IV. In late April, or early May, however, the vice president of the State Planters' Bank examined the books of the Yarns Corporation, and made up his mind that it was in such a condition that he could not lend it any additional money.
The door to the only source of additional capital which has been mentioned in the case was, therefore, slammed in the face of the Yarns Corporation before May 20, 1931, the date of the performance of the settlement.
V. The settlement with the Viscose Company was not made on May 20th, and, in considering what steps should be taken to protect the bondholders' rights, various plans for liquidation of the Yarns Corporation were discussed between Law Co. and the Viscose Company.

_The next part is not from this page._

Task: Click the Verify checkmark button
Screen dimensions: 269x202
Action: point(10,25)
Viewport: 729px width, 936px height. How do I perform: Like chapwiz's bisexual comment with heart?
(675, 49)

Meantime, without the knowledge of Law Co., and on June 3, 1931, an agreement was entered into between the Viscose Company and the Yarns Corporation by which the Yarns Corporation turned over to a Mr. LeRoy, as trustee, certain of its allegedly nonliquid assets, estimated to amount in value to about $100,000, under an agreement that LeRoy was to liquidate them as assets over a period of time in such a way as to realize, if possible, at least $75,000, and, if that was done, the Viscose Company's claim of $319,000 was to be settled for that amount.
The trust agreement further provided that, if the assets realized a greater amount than $75,000, such excess was to be returned to the Yarns Corporation.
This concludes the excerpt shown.